December 3, 2014 / 3:39 PM / 4 years ago

Psychiatric patients struggle to get through Ukraine conflict

SLOVYANOSERBSK, Ukraine (Reuters) - Anna Tsvirinko takes her hand out of the jacket she is wearing over her nurse’s uniform to keep warm and points at a dirty mattress in the unheated ward of the Ukrainian psychiatric hospital where she works.

A patient lies in bed at the regional psycho-neurological hospital on the outskirts of Slovyanoserbsk, in a territory controlled by "Lugansk People's Republic" (LPR), eastern Ukraine, December 1, 2014. REUTERS/Antonio Bronic

“That’s where a woman who died last night was lying,” she says, estimating she was the 50th patient to die at the hospital since the conflict between pro-Russian separatists and Ukrainian government forces began in April.

“If there is no light when I’m on duty and a patient dies I go in with a candle or a torch. I’m the only nurse for six wards. I need to wash and dress others but there is no light and no water. What can I do?”

The Psycho-Neurological Hospital outside the village of Slovyanoserbsk is caught in the crossfire in separatist-held territory about 30 km (20 miles) northwest of the rebel stronghold of Luhansk and near the frontline. 

There is a strong smell of urine in the ward of a dozen beds. Elderly women lie under blankets, wearing headscarves to keep warm.

Younger patients in their 30s and 40s walk along dark corridors or sit on the floor. Some seem unable to speak and one woman cries on a bench by the window.

“She wants to go home”, Tsvirinko says.

Medical workers say the head of the hospital was killed by a shell in Luhansk and about half the 180 staff have fled. There were 400 patients when fighting began, they say.


When Reuters visited the hospital this week, it had no heating, no electricity, no running water and meals were being cooked outside on an open fire.

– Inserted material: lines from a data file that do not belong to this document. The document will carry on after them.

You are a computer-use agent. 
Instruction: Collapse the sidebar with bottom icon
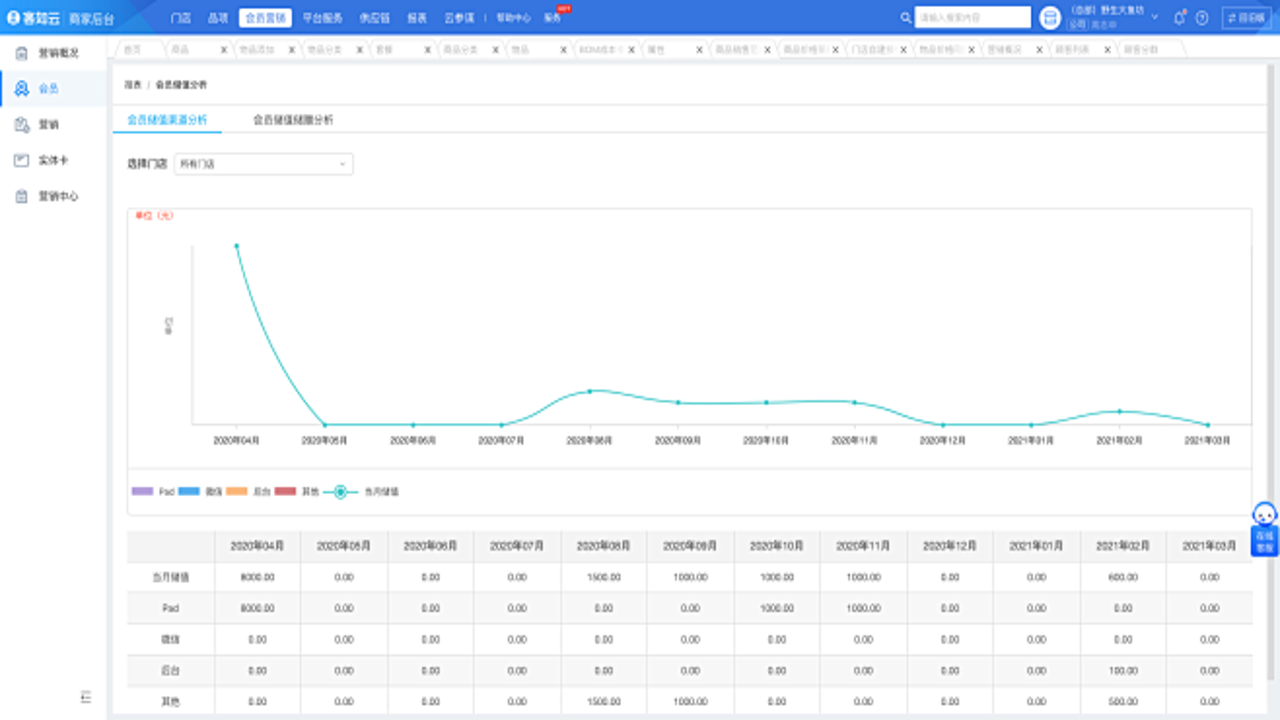[x=86, y=697]
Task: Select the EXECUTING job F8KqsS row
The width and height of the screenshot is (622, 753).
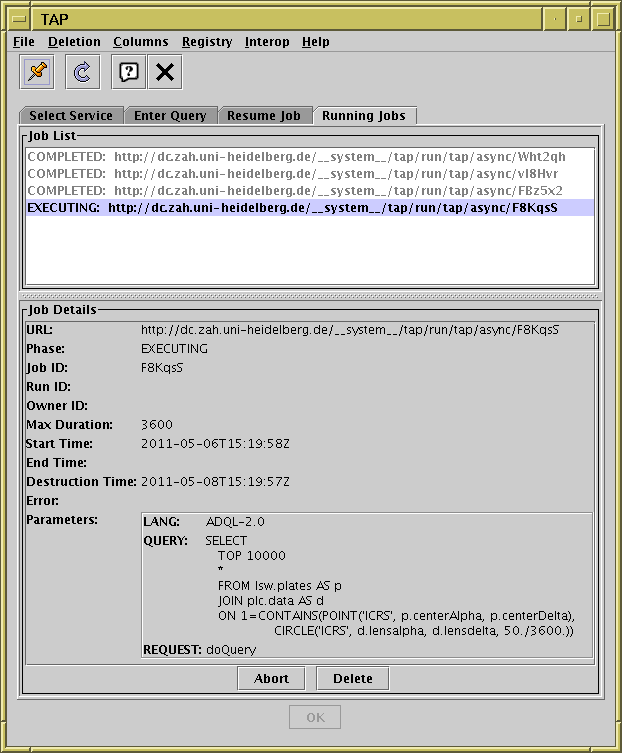Action: tap(310, 207)
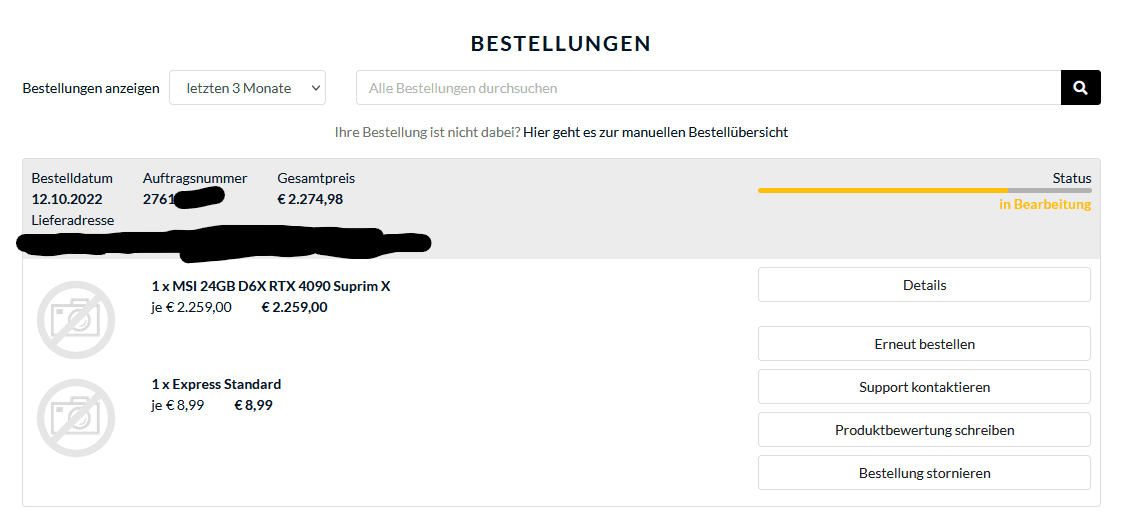The width and height of the screenshot is (1143, 527).
Task: Click the 'in Bearbeitung' status text
Action: tap(1045, 205)
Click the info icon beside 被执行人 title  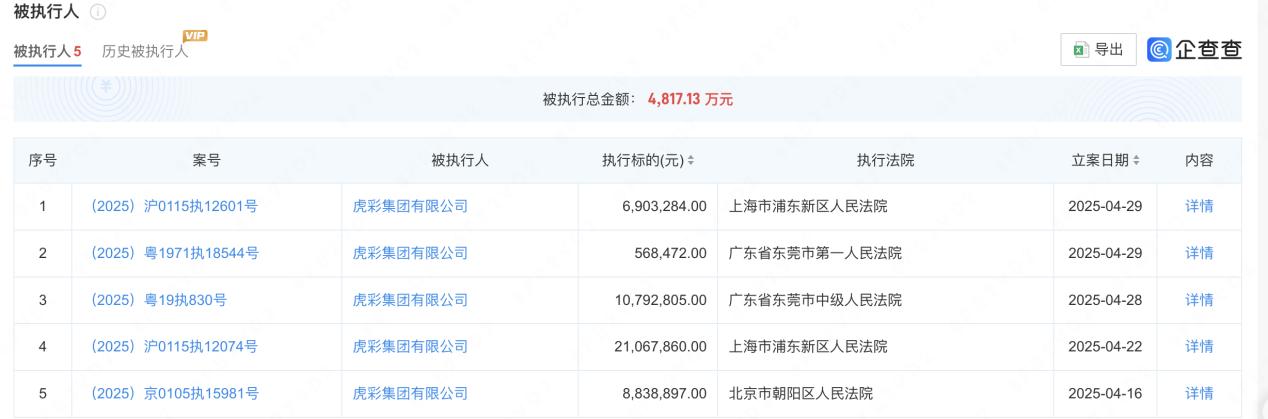pos(97,14)
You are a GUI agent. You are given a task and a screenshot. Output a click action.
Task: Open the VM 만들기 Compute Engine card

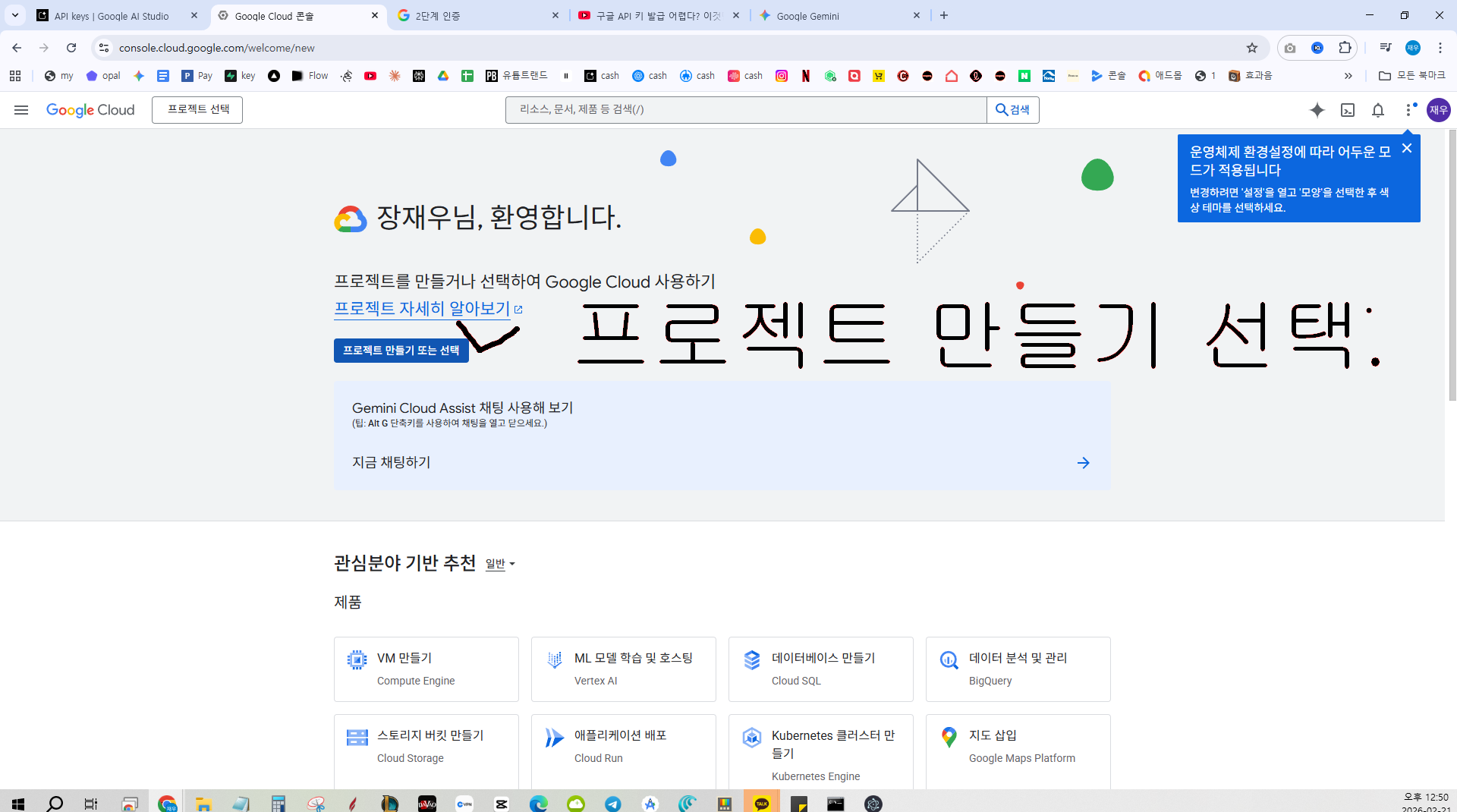[426, 669]
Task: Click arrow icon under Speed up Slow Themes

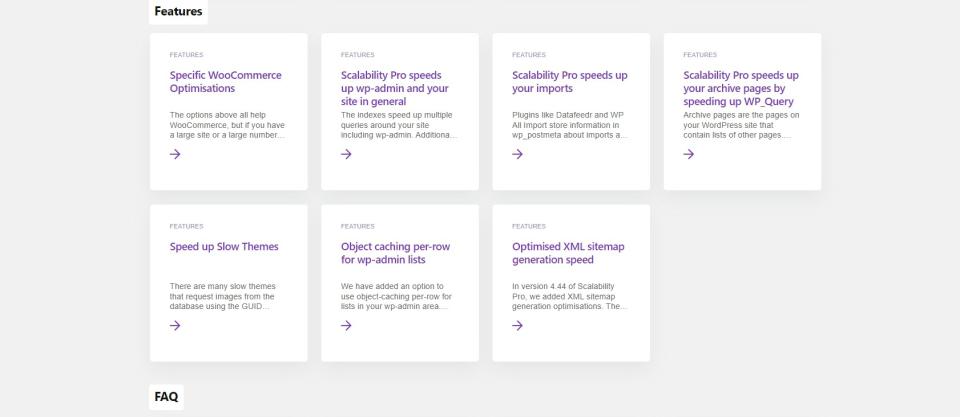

Artillery rounds could be heard a few kilometers (miles) away. Patients helped two women cooks to chop firewood.

“We wake up, wash and then go and help our cooks. It’s cold to sleep at nights. We sleep in our clothes,” said Vyacheslav Shavkin, one of the less seriously ill patients.    

On good days, the hospital has electricity, the cooks say.

When temperatures dropped in November, the number of deaths in the hospital rose quickly. Medical records show 22 patients died in a month.

The latest, on the night of Nov. 30, were Olga Beletskaya, 57, who had infantile cerebral palsy, and Irina Taranskaya, 68, who suffered from encephalopathy, or disease of the brain.

“They died because it was cold and we had nothing to treat them with,” Tsvirinko said.

Nurses said the hospital was running out of medicine. As a result, the patients were more aggressive than usual.

“They cry, they go crazy and you can’t do anything for them,” nurse Svetlana Nechvolod said.

Medical personnel and patients say they have not received their wages or pensions for more than six months.

At least one shell hit the backyard of the hospital a week ago. But the conflict is not what frightens them most.

“The most important thing is that everyone doesn’t forget us,” said Dmitry Shevshenko, a 33-year-old patient.